*** EXTRACT TO READ Section Begins ***
Coronavirus News Asia

Food deliveries add to Thai plastic headache


Single-use plastic waste in Thailand ballooned during the coronavirus lockdown as demand for home food deliveries soared, activists say, setting back efforts to reduce the country’s dependency on the environmental scourge. 

The contagion has had mixed outcomes for Thailand’s environment, with dugongs, turtles and otters returning to beaches normally packed with tourists.

But in urban areas plastic food containers, cutlery and bags have piled up, clogging canals, rivers and landfills as people stuck at home because of the epidemic order take-away. 

Urban waste almost doubled between January and March from a year ago mainly due to increased food deliveries, says Wijarn Simachaya, president of the Thailand Environment Institute.

In Bangkok alone, rubbish leapt by 62% in April.
*** EXTRACT TO READ Section Ends ***
*** EXTRACTED MATERIAL Section Begins ***
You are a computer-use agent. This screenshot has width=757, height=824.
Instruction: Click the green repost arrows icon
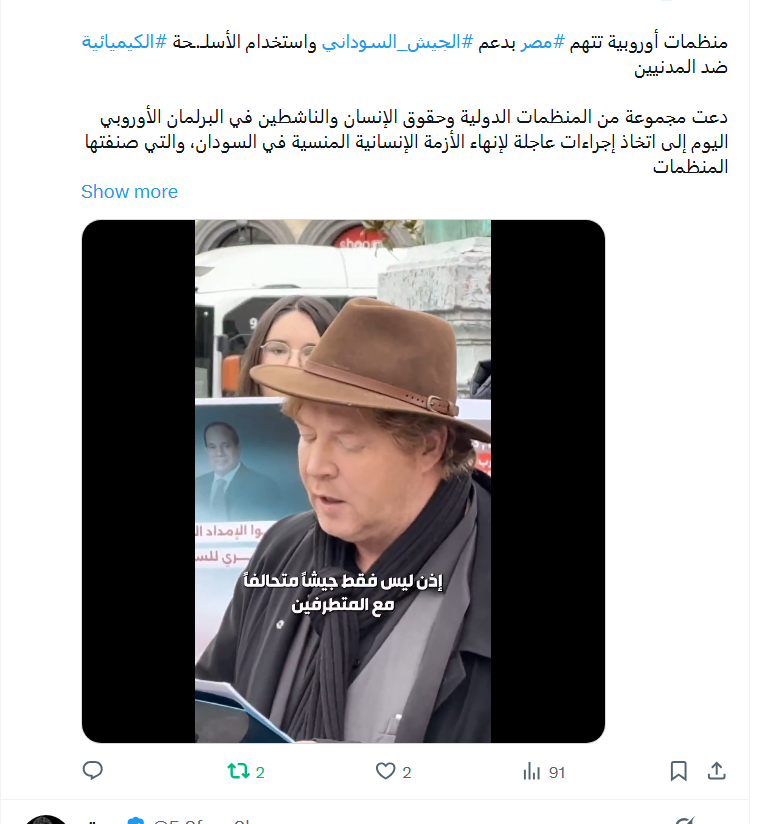click(x=238, y=771)
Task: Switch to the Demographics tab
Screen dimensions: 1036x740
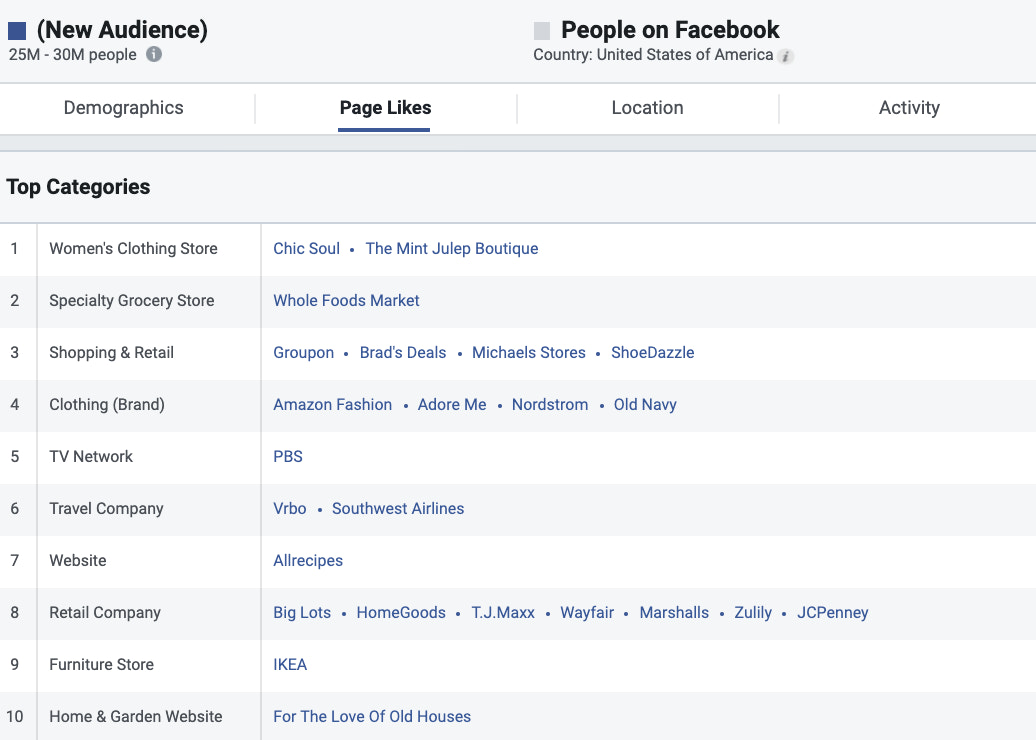Action: 123,107
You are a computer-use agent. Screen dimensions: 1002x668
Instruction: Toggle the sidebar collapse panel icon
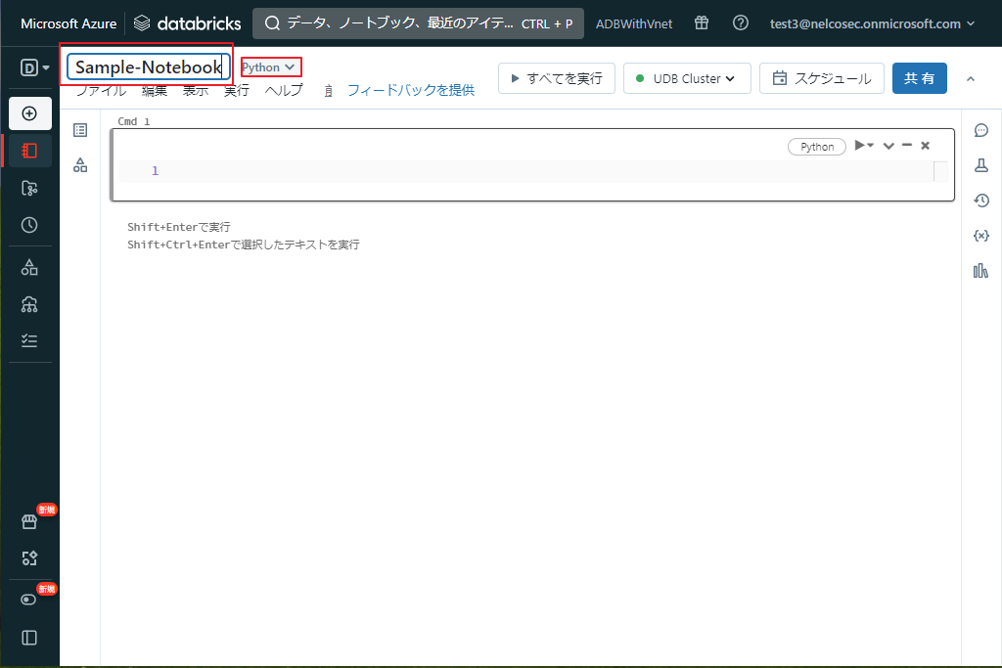pos(30,637)
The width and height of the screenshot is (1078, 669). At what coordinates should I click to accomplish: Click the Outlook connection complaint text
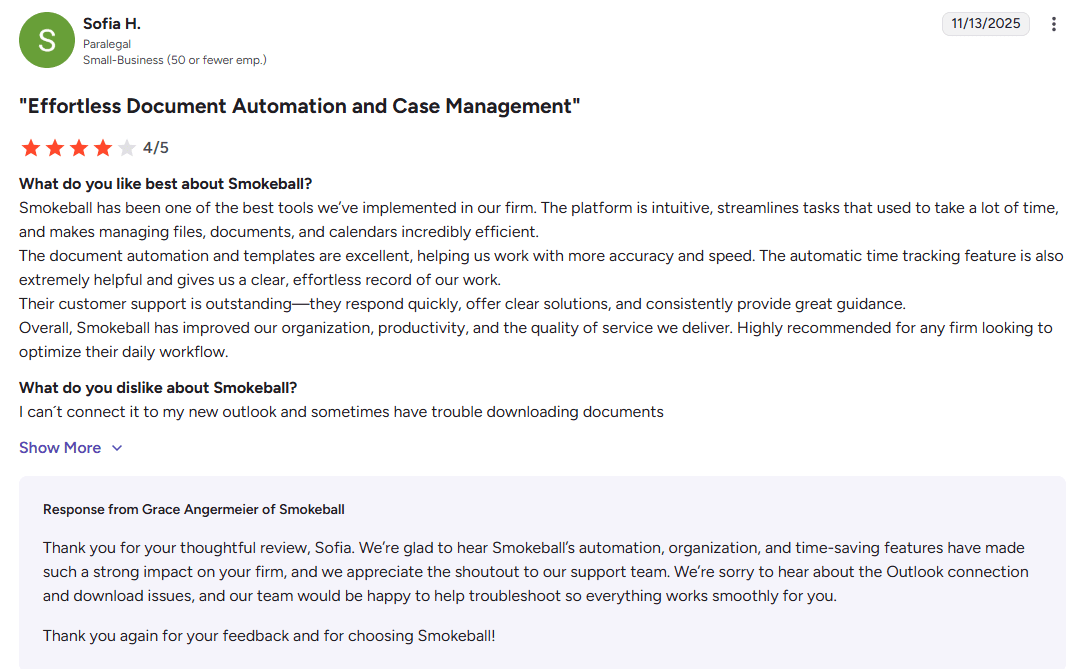point(341,412)
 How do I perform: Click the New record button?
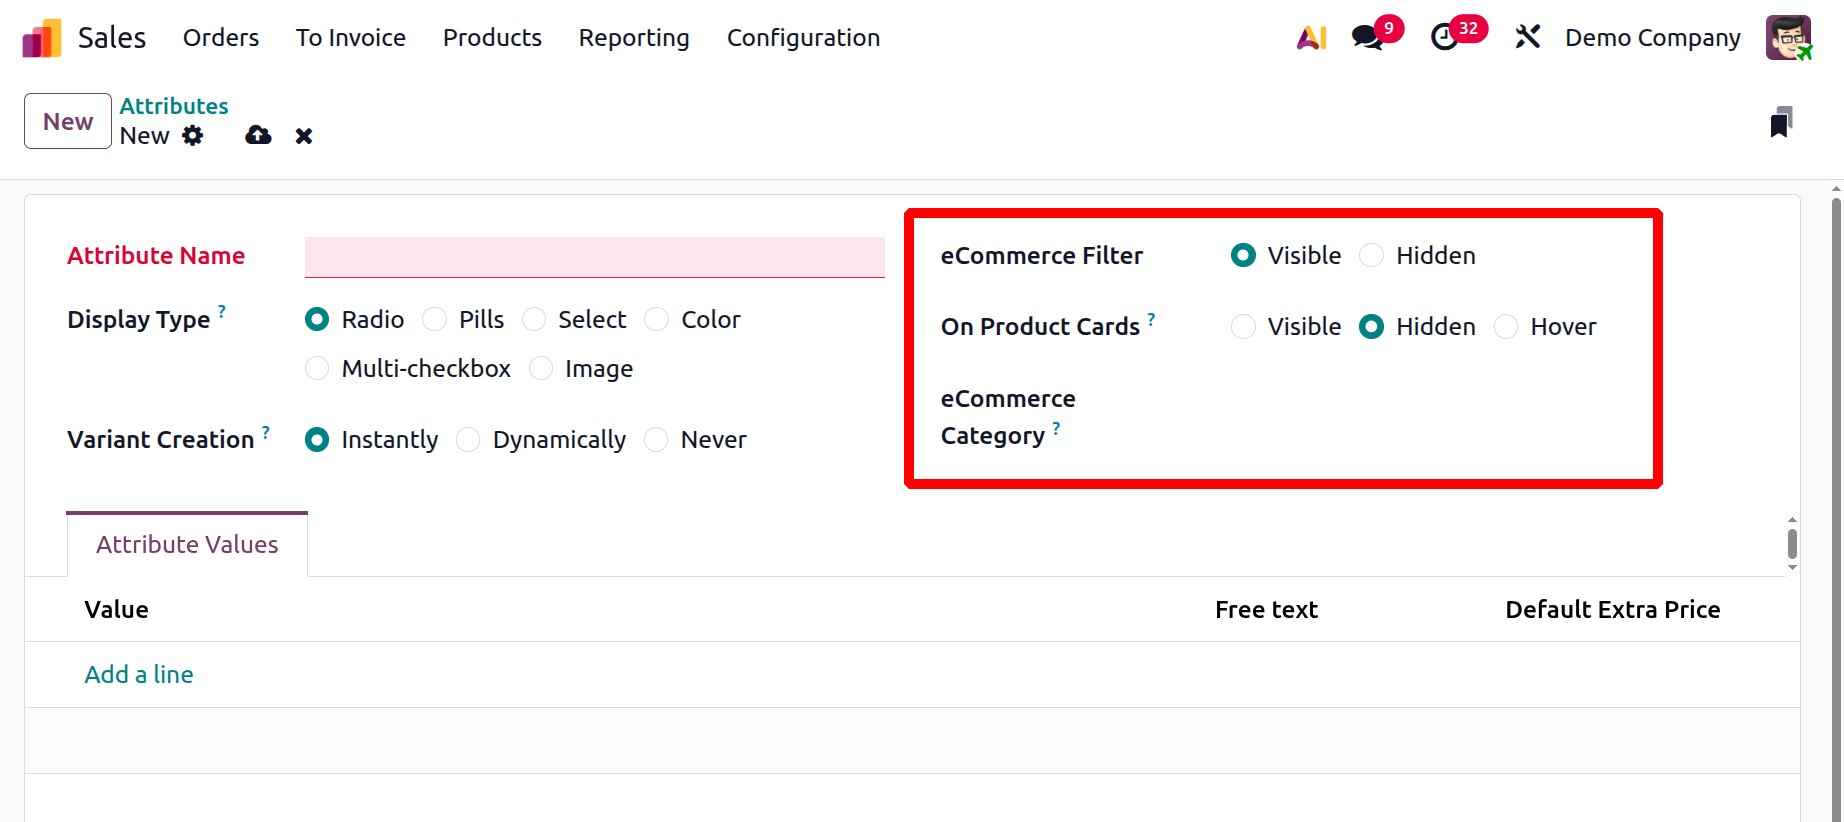(68, 121)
*** EXTRACTED MATERIAL Section Ends ***
Write out the article on plastic waste in Thailand from "But in urban" up to and including "Thailand Environment Institute.".

But in urban areas plastic food containers, cutlery and bags have piled up, clogging canals, rivers and landfills as people stuck at home because of the epidemic order take-away. 

Urban waste almost doubled between January and March from a year ago mainly due to increased food deliveries, says Wijarn Simachaya, president of the Thailand Environment Institute.